*** Opening Given data ***

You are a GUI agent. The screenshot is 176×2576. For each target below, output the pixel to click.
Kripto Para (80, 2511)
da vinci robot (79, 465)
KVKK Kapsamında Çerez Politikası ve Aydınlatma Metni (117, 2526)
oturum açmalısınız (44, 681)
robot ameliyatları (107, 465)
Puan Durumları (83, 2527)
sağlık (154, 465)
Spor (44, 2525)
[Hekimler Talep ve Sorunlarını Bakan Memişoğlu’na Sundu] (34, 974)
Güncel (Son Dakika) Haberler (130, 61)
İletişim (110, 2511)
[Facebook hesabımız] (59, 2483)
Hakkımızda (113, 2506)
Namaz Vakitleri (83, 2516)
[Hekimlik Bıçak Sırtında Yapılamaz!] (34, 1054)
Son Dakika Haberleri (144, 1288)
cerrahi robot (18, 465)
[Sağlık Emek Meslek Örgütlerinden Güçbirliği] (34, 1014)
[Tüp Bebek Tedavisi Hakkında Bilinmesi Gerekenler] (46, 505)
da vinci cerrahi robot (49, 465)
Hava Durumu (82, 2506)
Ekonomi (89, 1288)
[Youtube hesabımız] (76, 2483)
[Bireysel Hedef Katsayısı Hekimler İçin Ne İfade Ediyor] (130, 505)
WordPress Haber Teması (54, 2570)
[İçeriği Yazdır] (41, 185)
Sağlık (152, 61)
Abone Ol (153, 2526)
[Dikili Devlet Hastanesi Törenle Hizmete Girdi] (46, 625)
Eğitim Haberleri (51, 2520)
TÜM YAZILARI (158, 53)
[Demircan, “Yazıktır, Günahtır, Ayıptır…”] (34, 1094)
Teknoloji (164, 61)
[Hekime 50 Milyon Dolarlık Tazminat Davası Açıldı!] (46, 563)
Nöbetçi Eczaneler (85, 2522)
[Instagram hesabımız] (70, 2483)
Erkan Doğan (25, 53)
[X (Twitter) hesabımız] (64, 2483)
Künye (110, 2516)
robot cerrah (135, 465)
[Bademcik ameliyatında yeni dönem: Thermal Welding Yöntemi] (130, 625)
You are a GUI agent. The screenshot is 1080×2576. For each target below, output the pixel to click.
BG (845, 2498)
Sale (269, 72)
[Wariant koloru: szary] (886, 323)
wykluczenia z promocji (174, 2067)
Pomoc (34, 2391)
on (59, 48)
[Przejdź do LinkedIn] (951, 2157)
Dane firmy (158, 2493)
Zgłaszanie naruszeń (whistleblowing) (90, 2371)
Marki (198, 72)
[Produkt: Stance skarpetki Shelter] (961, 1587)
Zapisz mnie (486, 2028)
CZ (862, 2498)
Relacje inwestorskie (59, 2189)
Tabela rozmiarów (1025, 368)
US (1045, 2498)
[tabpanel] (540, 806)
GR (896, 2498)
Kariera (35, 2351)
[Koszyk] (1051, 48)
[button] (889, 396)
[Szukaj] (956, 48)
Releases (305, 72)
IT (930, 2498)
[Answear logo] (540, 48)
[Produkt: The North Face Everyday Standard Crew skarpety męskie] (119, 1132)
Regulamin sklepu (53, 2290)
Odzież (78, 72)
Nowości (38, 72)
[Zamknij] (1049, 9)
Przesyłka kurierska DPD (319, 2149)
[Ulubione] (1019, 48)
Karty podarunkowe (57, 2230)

*** Closing Given data ***

▸ Work instruction
Copy every entry exactly.

▸ Expected answer
You are a GUI agent. The screenshot is 176×2576. For each target below, output the pixel to click.
Kripto Para (80, 2511)
da vinci robot (79, 465)
KVKK Kapsamında Çerez Politikası ve Aydınlatma Metni (117, 2526)
oturum açmalısınız (44, 681)
robot ameliyatları (107, 465)
Puan Durumları (83, 2527)
sağlık (154, 465)
Spor (44, 2525)
[Hekimler Talep ve Sorunlarını Bakan Memişoğlu’na Sundu] (34, 974)
Güncel (Son Dakika) Haberler (130, 61)
İletişim (110, 2511)
[Facebook hesabımız] (59, 2483)
Hakkımızda (113, 2506)
Namaz Vakitleri (83, 2516)
[Hekimlik Bıçak Sırtında Yapılamaz!] (34, 1054)
Son Dakika Haberleri (144, 1288)
cerrahi robot (18, 465)
[Sağlık Emek Meslek Örgütlerinden Güçbirliği] (34, 1014)
[Tüp Bebek Tedavisi Hakkında Bilinmesi Gerekenler] (46, 505)
da vinci cerrahi robot (49, 465)
Hava Durumu (82, 2506)
Ekonomi (89, 1288)
[Youtube hesabımız] (76, 2483)
[Bireysel Hedef Katsayısı Hekimler İçin Ne İfade Ediyor] (130, 505)
WordPress Haber Teması (54, 2570)
[İçeriği Yazdır] (41, 185)
Sağlık (152, 61)
Abone Ol (153, 2526)
[Dikili Devlet Hastanesi Törenle Hizmete Girdi] (46, 625)
Eğitim Haberleri (51, 2520)
TÜM YAZILARI (158, 53)
[Demircan, “Yazıktır, Günahtır, Ayıptır…”] (34, 1094)
Teknoloji (164, 61)
[Hekime 50 Milyon Dolarlık Tazminat Davası Açıldı!] (46, 563)
Nöbetçi Eczaneler (85, 2522)
[Instagram hesabımız] (70, 2483)
Erkan Doğan (25, 53)
[X (Twitter) hesabımız] (64, 2483)
Künye (110, 2516)
robot cerrah (135, 465)
[Bademcik ameliyatında yeni dönem: Thermal Welding Yöntemi] (130, 625)
You are a GUI agent. The screenshot is 1080×2576. For each target below, output the pixel to click.
BG (845, 2498)
Sale (269, 72)
[Wariant koloru: szary] (886, 323)
wykluczenia z promocji (174, 2067)
Pomoc (34, 2391)
on (59, 48)
[Przejdź do LinkedIn] (951, 2157)
Dane firmy (158, 2493)
Zgłaszanie naruszeń (whistleblowing) (90, 2371)
Marki (198, 72)
[Produkt: Stance skarpetki Shelter] (961, 1587)
Zapisz mnie (486, 2028)
CZ (862, 2498)
Relacje inwestorskie (59, 2189)
Tabela rozmiarów (1025, 368)
US (1045, 2498)
[tabpanel] (540, 806)
GR (896, 2498)
Kariera (35, 2351)
[Koszyk] (1051, 48)
[button] (889, 396)
[Szukaj] (956, 48)
Releases (305, 72)
IT (930, 2498)
[Answear logo] (540, 48)
[Produkt: The North Face Everyday Standard Crew skarpety męskie] (119, 1132)
Regulamin sklepu (53, 2290)
Odzież (78, 72)
Nowości (38, 72)
[Zamknij] (1049, 9)
Przesyłka kurierska DPD (319, 2149)
[Ulubione] (1019, 48)
Karty podarunkowe (57, 2230)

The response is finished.